Find out what happened on the show.


User Mood
Happy

Message Emote
blank
April 11, 2008, 4:59 pm PDT

04/11 Women Beware!

Quote From: hyphup

Therapy will not teach him how to date and act around women. And yes, 'Mystery Method' and other methods, are about helping people with social anxiety and bad social strategies. It's not manipulation.

Look at books like 'Love Tactics', which are for both men and women. Some tactics sound manipulative, but they are really just what often happens accidentally when people find eachother attractive.
A healthy person doesn't need to learn how to 'date' and how to 'act around women'...and actually therapy CAN teach a person that anyway...by dealing with the CAUSE of the problem.

The point is, if a person is themselves then they are themselves...there is no need to 'learn to date'...

I don't even get that....what is the purpose of dating? To meet someone and fall in love and make a family and live life together? So why START with head games?!

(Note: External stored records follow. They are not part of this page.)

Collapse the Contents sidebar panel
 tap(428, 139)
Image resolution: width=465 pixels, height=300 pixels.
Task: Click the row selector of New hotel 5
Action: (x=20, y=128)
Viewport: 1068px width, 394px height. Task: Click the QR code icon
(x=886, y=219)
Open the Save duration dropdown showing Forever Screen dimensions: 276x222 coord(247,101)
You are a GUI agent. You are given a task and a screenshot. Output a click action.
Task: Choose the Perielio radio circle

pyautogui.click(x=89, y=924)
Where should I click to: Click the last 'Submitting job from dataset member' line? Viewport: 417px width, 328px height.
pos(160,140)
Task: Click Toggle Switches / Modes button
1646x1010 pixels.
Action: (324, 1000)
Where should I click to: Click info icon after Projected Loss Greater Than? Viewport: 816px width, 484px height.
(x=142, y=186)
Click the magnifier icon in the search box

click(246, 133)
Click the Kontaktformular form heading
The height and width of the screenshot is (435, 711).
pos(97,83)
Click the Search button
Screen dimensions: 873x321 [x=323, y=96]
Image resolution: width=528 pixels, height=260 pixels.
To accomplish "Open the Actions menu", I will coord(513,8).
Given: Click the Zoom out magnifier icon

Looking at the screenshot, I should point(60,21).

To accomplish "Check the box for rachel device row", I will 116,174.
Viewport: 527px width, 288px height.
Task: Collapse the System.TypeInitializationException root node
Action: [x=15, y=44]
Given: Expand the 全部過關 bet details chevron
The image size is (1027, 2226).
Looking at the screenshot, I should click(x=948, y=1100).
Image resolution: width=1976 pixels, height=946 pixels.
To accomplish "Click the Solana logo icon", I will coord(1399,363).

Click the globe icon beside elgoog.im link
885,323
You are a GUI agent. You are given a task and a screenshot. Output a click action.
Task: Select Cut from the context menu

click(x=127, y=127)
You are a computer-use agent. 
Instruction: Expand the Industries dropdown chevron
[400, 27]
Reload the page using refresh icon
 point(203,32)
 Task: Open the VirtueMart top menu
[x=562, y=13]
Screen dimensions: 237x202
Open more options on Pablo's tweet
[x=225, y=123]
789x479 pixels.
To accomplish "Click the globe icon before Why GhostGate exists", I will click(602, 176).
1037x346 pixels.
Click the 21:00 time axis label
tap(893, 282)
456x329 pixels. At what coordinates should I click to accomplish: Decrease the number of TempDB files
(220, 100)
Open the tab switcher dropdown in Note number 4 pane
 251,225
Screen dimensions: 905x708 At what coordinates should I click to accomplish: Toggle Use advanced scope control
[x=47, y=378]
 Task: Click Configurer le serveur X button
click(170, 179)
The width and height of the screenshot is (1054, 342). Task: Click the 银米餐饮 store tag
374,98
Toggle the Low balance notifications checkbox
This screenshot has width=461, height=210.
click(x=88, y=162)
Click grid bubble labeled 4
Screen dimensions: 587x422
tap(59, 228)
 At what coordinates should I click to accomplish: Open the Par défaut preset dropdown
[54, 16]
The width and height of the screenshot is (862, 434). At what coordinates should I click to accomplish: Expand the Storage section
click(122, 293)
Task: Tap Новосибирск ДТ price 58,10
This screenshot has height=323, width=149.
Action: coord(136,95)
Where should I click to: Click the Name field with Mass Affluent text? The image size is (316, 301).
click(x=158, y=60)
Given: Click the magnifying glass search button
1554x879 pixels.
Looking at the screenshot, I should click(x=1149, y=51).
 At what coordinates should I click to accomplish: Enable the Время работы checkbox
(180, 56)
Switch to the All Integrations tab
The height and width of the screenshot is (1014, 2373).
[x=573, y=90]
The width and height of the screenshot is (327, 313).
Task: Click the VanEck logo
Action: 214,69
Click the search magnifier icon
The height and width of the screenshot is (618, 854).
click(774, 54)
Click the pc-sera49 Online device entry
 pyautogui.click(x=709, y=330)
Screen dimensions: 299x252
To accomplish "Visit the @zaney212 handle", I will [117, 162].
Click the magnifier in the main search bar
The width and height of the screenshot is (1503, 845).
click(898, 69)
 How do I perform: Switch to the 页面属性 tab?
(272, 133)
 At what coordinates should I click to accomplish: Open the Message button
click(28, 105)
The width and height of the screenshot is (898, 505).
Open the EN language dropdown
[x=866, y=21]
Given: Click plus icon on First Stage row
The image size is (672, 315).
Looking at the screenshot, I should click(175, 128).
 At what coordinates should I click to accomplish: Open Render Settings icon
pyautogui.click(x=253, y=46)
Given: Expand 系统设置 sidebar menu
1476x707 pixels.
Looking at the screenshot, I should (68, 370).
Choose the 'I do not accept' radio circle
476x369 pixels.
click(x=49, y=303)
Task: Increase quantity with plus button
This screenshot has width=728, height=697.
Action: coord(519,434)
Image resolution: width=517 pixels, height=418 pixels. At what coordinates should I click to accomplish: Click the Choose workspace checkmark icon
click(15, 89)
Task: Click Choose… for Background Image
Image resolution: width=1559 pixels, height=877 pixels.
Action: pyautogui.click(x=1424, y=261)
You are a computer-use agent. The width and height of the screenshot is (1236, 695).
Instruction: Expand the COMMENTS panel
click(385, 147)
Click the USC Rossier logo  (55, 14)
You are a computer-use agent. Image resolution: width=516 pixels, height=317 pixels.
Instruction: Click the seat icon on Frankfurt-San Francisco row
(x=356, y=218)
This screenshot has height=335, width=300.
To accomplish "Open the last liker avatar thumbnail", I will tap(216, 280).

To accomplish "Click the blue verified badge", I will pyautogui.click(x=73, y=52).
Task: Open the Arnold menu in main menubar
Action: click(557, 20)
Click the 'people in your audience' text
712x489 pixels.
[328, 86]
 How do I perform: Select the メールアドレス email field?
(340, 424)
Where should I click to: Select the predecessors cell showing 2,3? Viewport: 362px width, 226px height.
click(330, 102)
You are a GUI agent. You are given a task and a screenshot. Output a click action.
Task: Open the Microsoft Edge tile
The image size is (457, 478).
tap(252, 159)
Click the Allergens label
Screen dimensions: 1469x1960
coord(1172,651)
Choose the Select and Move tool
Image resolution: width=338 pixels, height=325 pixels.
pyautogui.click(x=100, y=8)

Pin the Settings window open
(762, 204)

THIS method on the show is nothing but manipulation...period. Head games. Mind ****ing.
 
User Mood
Happy

Message Emote
blank
April 11, 2008, 5:04 pm PDT

04/11 Women Beware!

Quote From: lizzyp

Who doesn't try to fix things with superficial things?  If that works for them right now, who cares?  Good for them! 

 

I agree that manipulation of another person is negative but seduction is a two person game.  One person has to initiate the seduction and the other has to succumb to it.  We can all pretend that we are always the good person and the other person is always the bad person, but I'm sorry that is not true.

 

I'm trying to make a blanket statement that things are not always as they seem.  If the issue is that they are learning how to manipulate another person, then yes, I agree that that is negative.  BUT, my point is that you have to be naive enough to let yourself be manipulated for it to work.

 

Be a stronger person and open your eyes.  Try to figure out what that person is really trying to say to you when they are running a pattern.  If you are intuitive, you can pick it up.  If you pick it up, don't react in the way that they are expecting.  If you do not make the response that they want, they will leave.  A PUA will not bundle you into the back room and rape you.  That is not what they do.  Consent is KEY.

"Who doesn't try to fix things with superficial things?  If that works for them right now, who cares?  Good for them! "

You are again, twisting what I said. I am saying it's a superficial fix, not fixing something superficial. If a person has a real problem talking to people in a social situation it's NOT a superficial problem. You are getting what I said exactly backwards.  This is a REAL problem being dealt with in a SUPERFICIAL manner. Like putting a little bandage on a gaping wound.

"I agree that manipulation of another person is negative but seduction is a two person game."

Yes, GAME. I don't believe in playing games, I think it gets people no where. I think the best way to date and make friends is to be very real, upfront and honest.


 
User Mood
Mellow

Message Emote
blank
April 11, 2008, 5:06 pm PDT

men play games?

two sides to every story .

 
User Mood
Apathetic

Message Emote
blank
April 11, 2008, 5:26 pm PDT

04/11 Women Beware!

Quote From: PennyLane78

A healthy person doesn't need to learn how to 'date' and how to 'act around women'...and actually therapy CAN teach a person that anyway...by dealing with the CAUSE of the problem.

The point is, if a person is themselves then they are themselves...there is no need to 'learn to date'...

I don't even get that....what is the purpose of dating? To meet someone and fall in love and make a family and live life together? So why START with head games?!

THIS method on the show is nothing but manipulation...period. Head games. Mind ****ing.
I guess no girls need Dr. Phil's book -- advertised to the right; either, huh?

Dealing with causes as opposed to dealing with behavior is a controversial topic in psychotherapy. But to summarize: Dealing with causes is not necessarily a superior approach to dealing with behavior.

And I would add that many psychologists will end up reinforcing bad beliefs that they themselves have, such as: women don't like sex, and: you need to have a lot of money to get a good woman to like you.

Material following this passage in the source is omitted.